Но птицы и им подобные не обременены высокомерием, а гордиться крыльями – это простое невинное чувство, поэтому они смотрят по сторонам, учатся всему у всех сторон, учатся все время, и вот почему многие из них, особенно те, кто летает на дальние расстояния, в том числе и наш Коува, тренируются спать с одним закрытым глазом и отключив половину мозга, а другой глаз и половина мозга бодрствуют. То есть одновременно спят и получают информацию. А еще спасаются от охотников и приумножают знания. Разве это меньше, чем сиддхи[200], обретенные йогами? Но ответ получишь, только если начнешь считать их йогами.

Никто не знал, как он летел. Вагах, Рахат, Лахор, Карачи, пустыня Синда, по следам Мамы и Дочери, там услышал, здесь увидел и наконец добрался до Хайбера.

Если бы хоть кто-то знал, что эта куропатка была его подругой с хайберских времен, то, чтобы взять у нее интервью и потом напечатать, пришлось бы вернуться в прошлое и прослушать всю эту длиннющую историю на куропатачьем языке. Что тоже интересно. Ладно, когда-нибудь.

В общем, Коува долетел до Хайбера и по дороге узнал о визах, разделе, религиозной неприязни и много еще о чем.
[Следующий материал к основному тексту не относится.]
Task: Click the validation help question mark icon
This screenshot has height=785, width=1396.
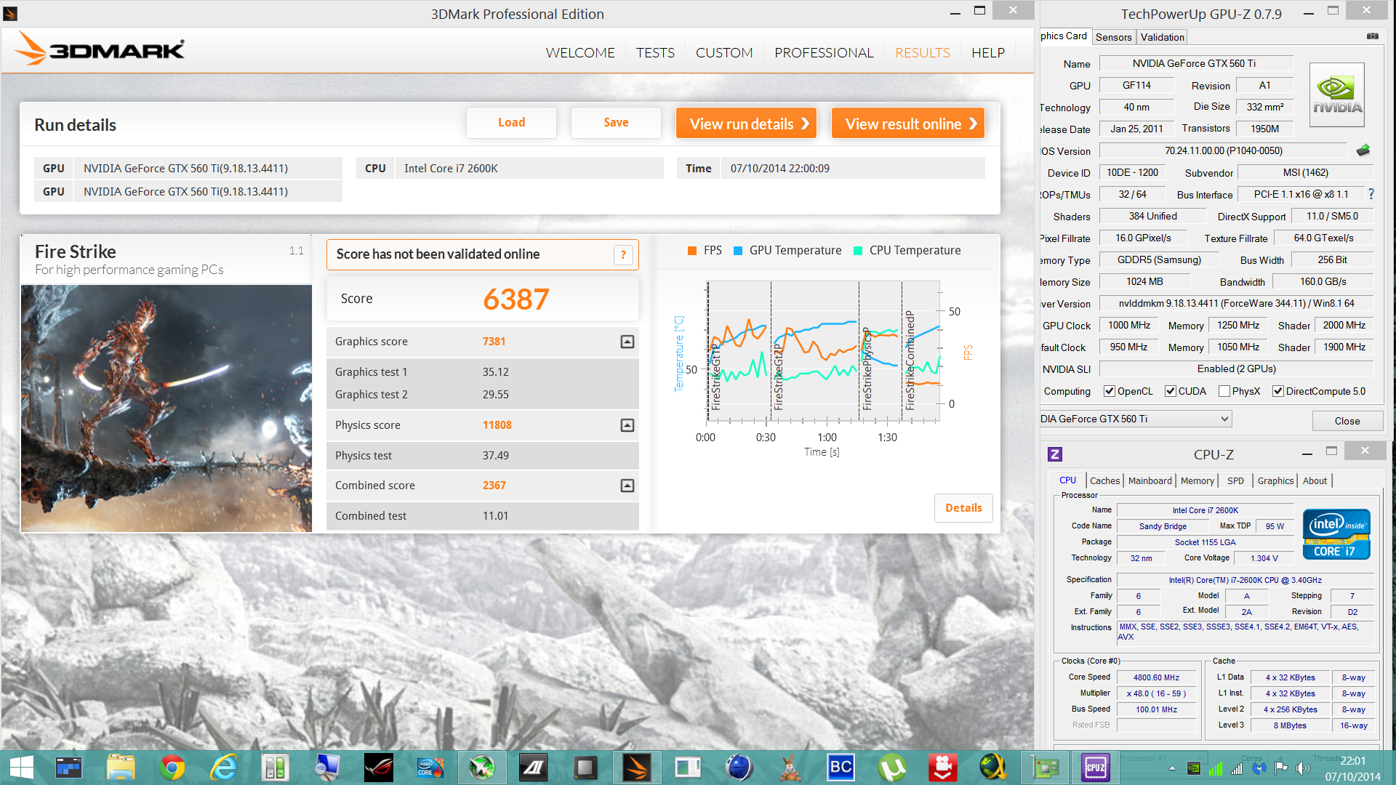Action: [623, 255]
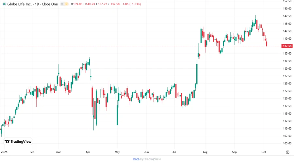The height and width of the screenshot is (163, 294).
Task: Click the red 137.58 current price label
Action: pyautogui.click(x=287, y=46)
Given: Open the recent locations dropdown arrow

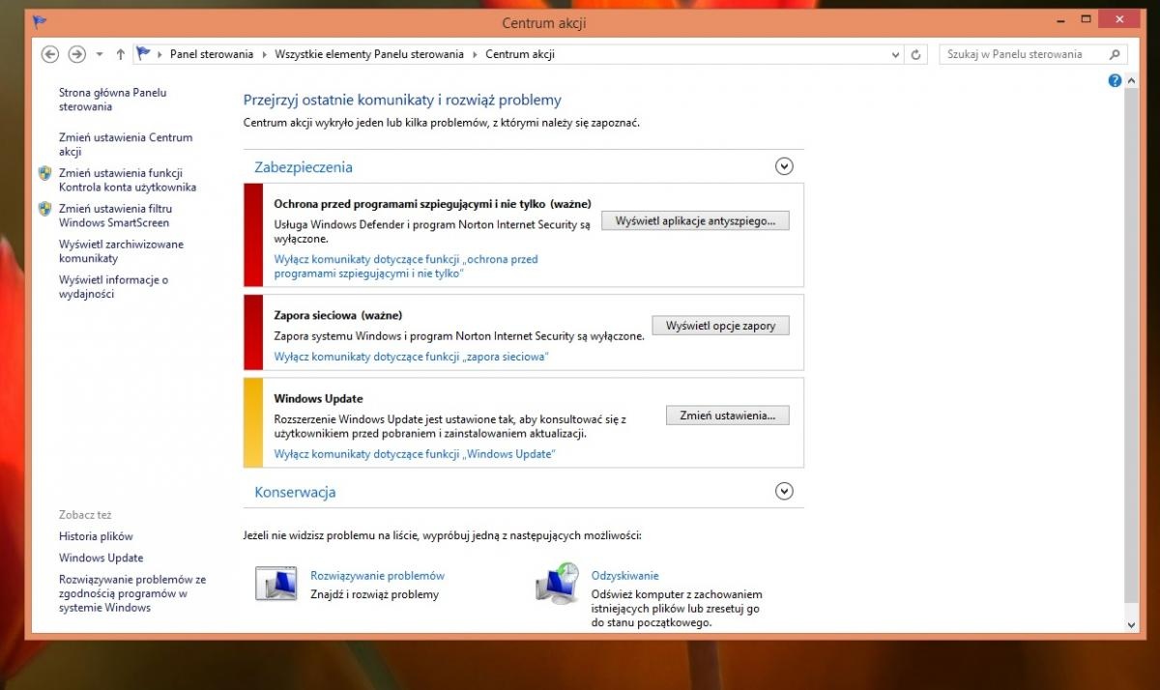Looking at the screenshot, I should pos(99,55).
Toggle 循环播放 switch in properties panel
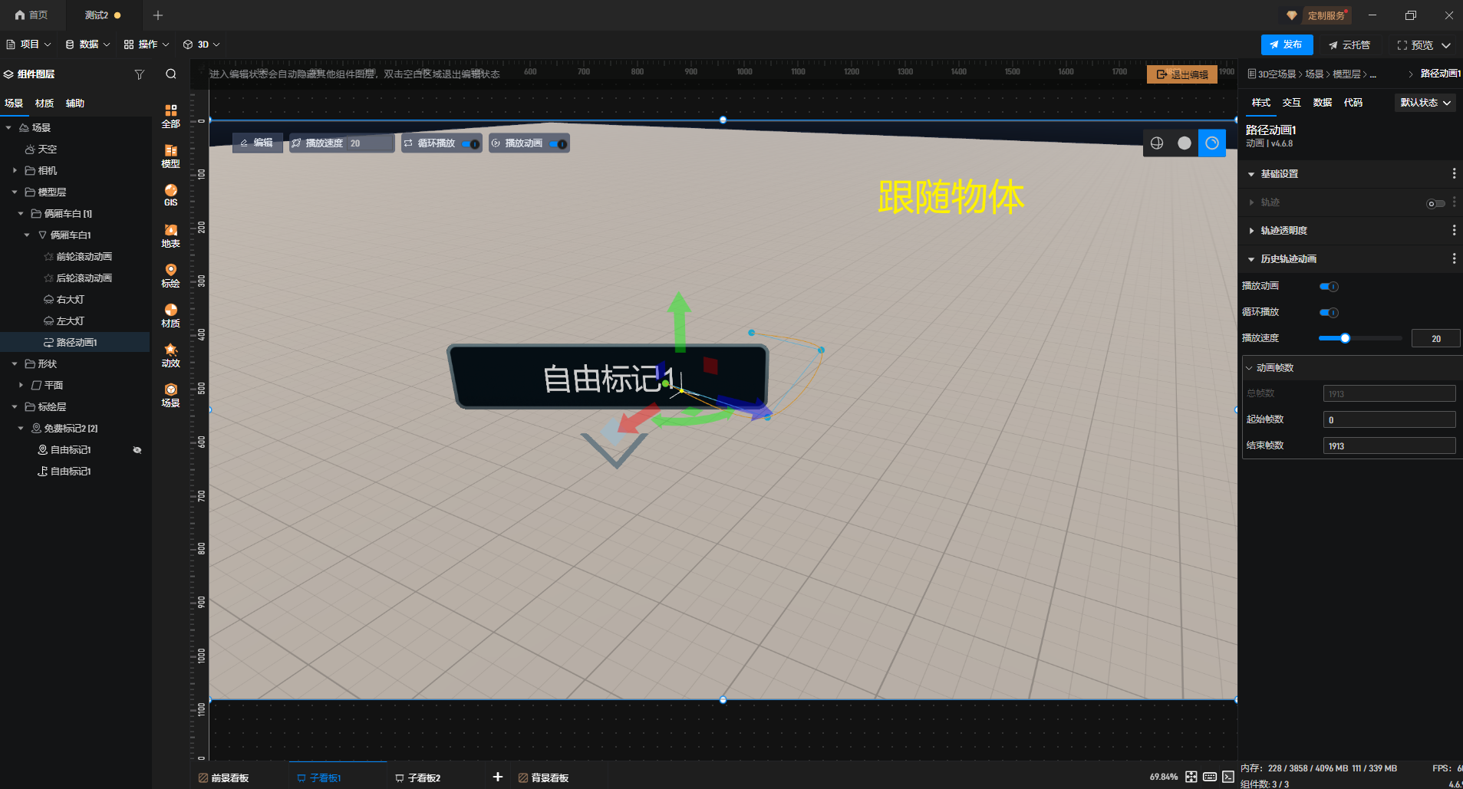The width and height of the screenshot is (1463, 789). pyautogui.click(x=1329, y=313)
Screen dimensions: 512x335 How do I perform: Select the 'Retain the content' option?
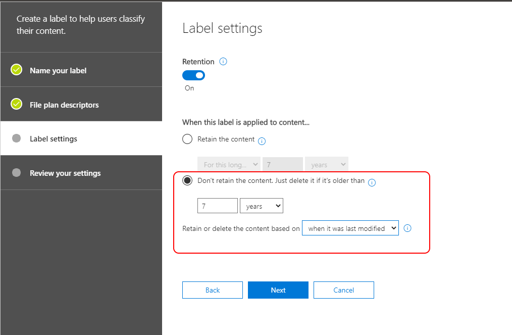pos(187,138)
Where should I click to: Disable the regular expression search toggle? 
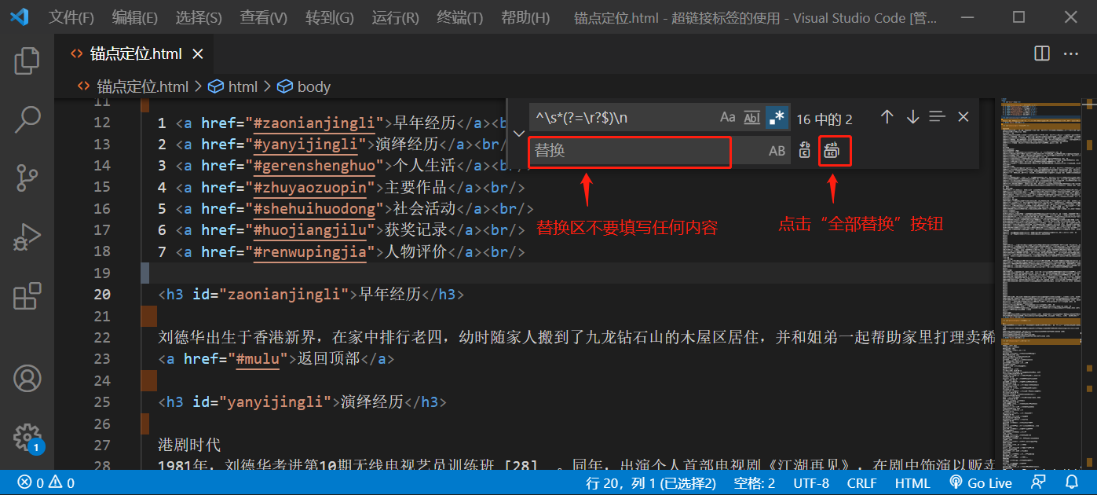(776, 116)
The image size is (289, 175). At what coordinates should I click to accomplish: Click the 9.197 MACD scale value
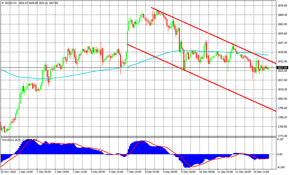point(281,139)
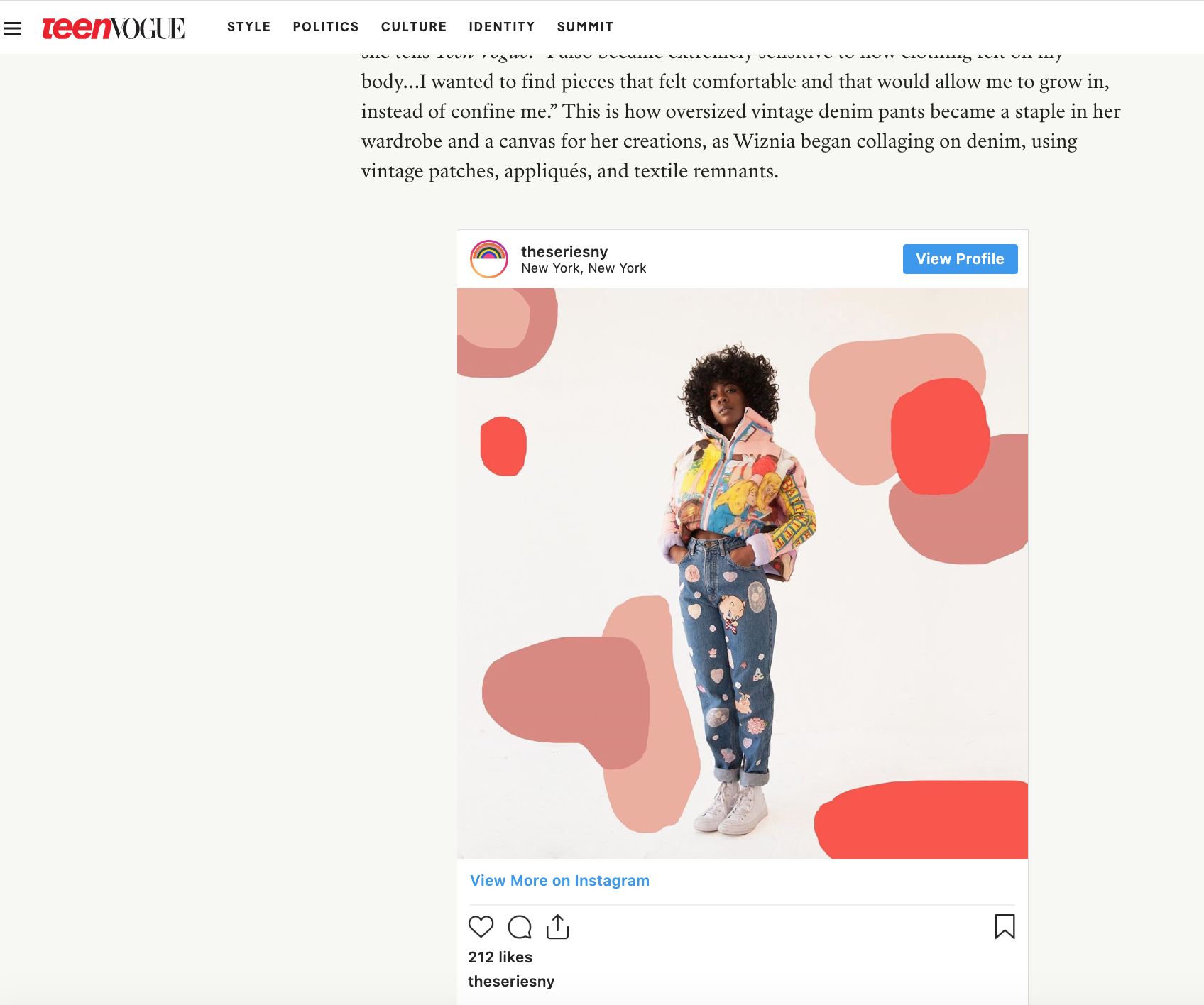Click the View Profile button
Screen dimensions: 1204x1005
tap(960, 259)
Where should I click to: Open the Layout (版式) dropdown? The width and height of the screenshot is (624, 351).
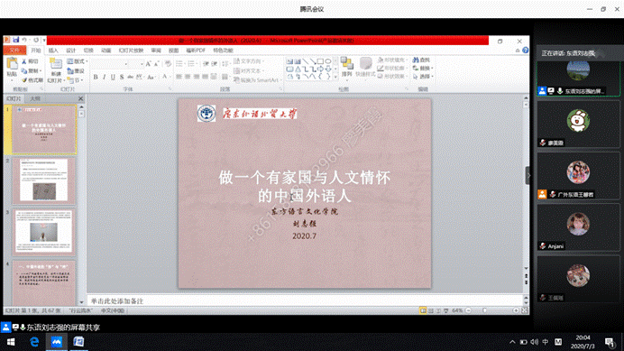click(x=78, y=61)
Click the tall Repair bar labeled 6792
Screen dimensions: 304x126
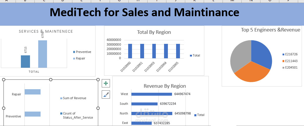click(43, 54)
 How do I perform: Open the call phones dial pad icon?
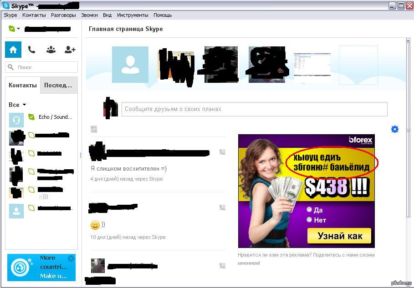pyautogui.click(x=32, y=50)
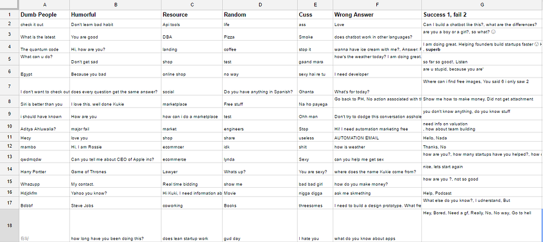
Task: Click the cell reading 'Do you have anything in Spanish?'
Action: 260,87
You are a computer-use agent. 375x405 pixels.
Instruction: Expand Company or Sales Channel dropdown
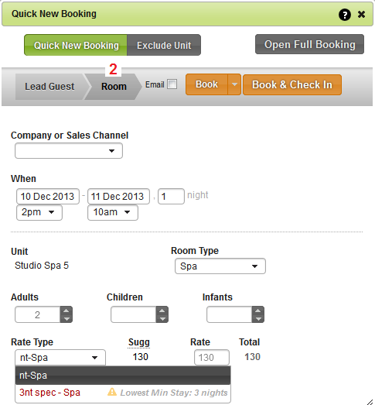click(69, 151)
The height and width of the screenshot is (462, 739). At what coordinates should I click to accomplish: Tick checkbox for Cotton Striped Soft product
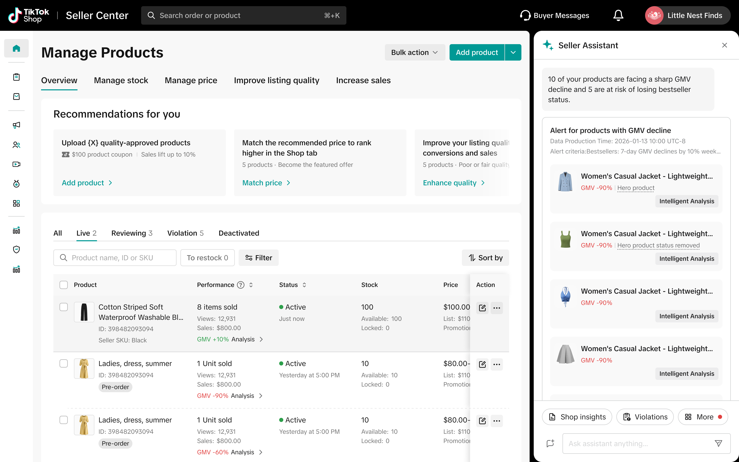pos(64,307)
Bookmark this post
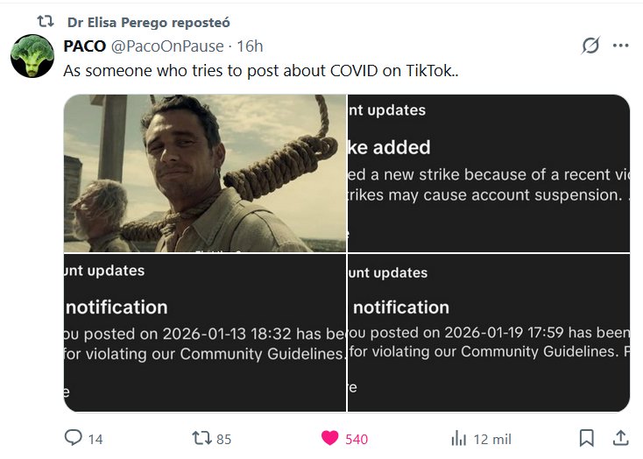 pyautogui.click(x=587, y=438)
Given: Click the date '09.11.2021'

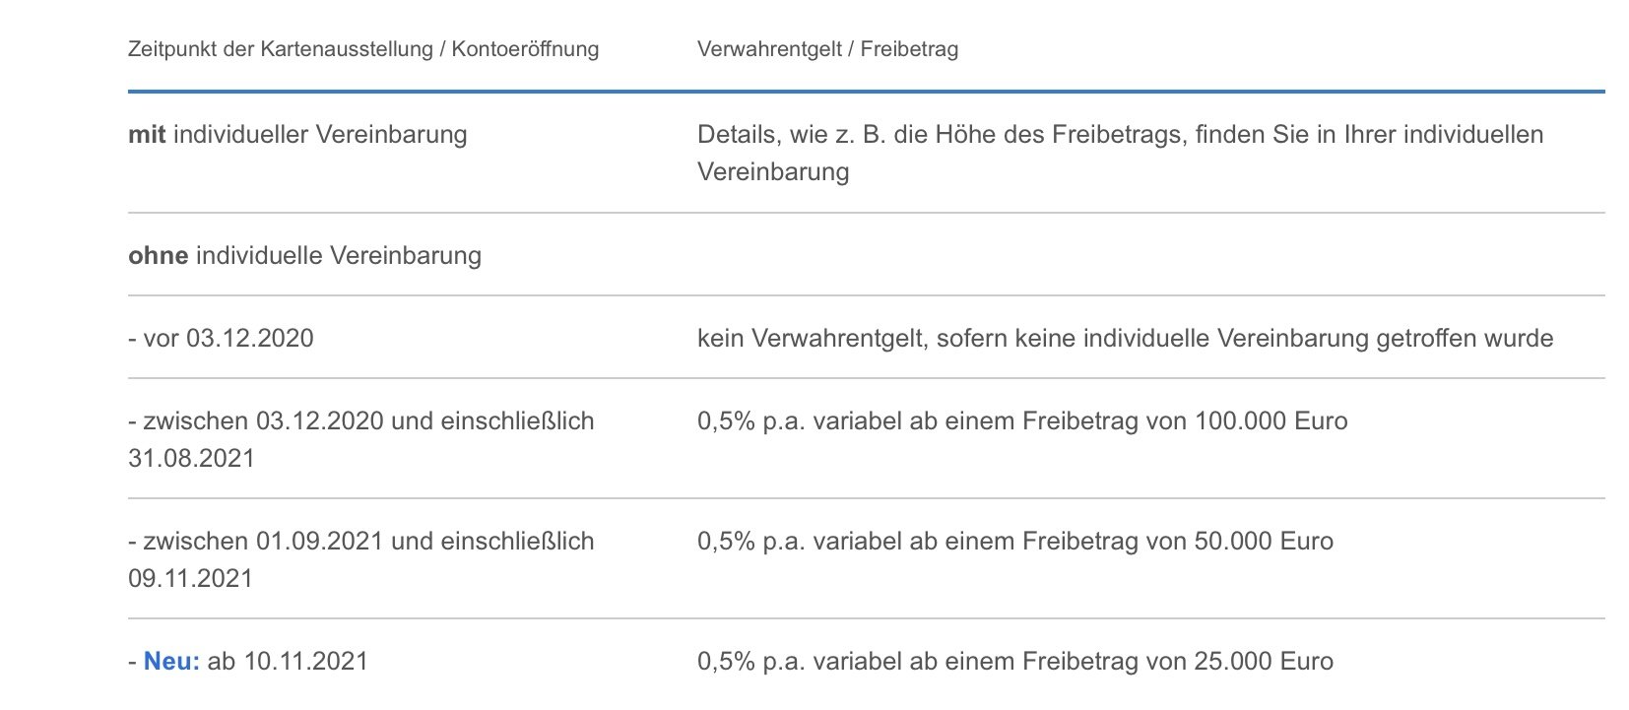Looking at the screenshot, I should coord(190,579).
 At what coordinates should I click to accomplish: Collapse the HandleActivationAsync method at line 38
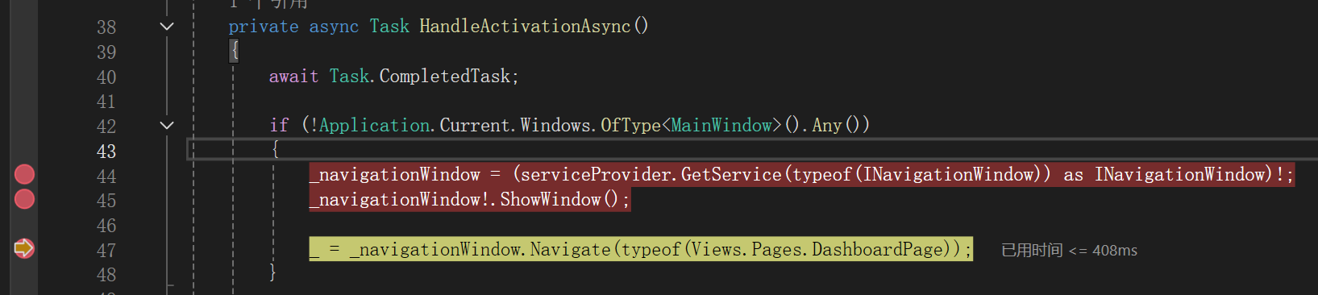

Например, о том, что ни у кого нет власти над этими пуштунами и даже радость они превращают в браваду: вскидывают ружья и палят в воздух. Это он видел своими глазами. Он был из рода ворон, и вряд ли совершил бы ошибку, доверившись людям. Он хорошо знал, что его мясо им не нравится – это успокаивало, хоть и было обидно, мол, мы в безопасности только потому, что воняем и невкусные, но какой-нибудь бессердечный, войдя в раж или впав в раздражение – а раздражение – это второе я человека, – направит на него ружье, и песенка спета, поэтому он старался лишний раз не высовываться.

Ничего такого ужасного не случилось. Он рассматривал худжры и крепости, а если какой-нибудь пуштун поднимал на него глаза, то вел себя весьма предусмотрительно: потихоньку с беспечным видом отходил на несколько шагов и продолжал озираться по сторонам – уголки глаз настороже, сердце колотится, – как бы не раскусили, и стоит только пуштуну моргнуть, максимально бесшумно взлетает и исчезает.

У него было два преимущества: первое – он был из вороньих, а второе – он мог летать. Мог заглядывать в закрытые двери и через высокие стены.

И туда, куда надо было добраться, добраться любой ценой, добрался. Там четверо убийц, вооруженных автоматами, сторожили двух женщин. Он уселся на минарет мечети, чтобы поближе разглядеть лица и принести Старшему хорошие вести.

На самом деле он видел Маму и Дочь с того дерева, забравшись на которое, Старший уснул, и ему приснилось, что он запутался в сари. Выходит, с одной стороны, он близко-то их и не видел. А с другой, в тюрьме люди начинают выглядеть странно. Уменьшающаяся старая женщина в свободном балахоне, по локоть измазанная в грязи, и ее стареющая дочь с лицом, испещренным морщинами от мучений и страданий, которая покрывает голову дупаттой и слоняется из угла в угол.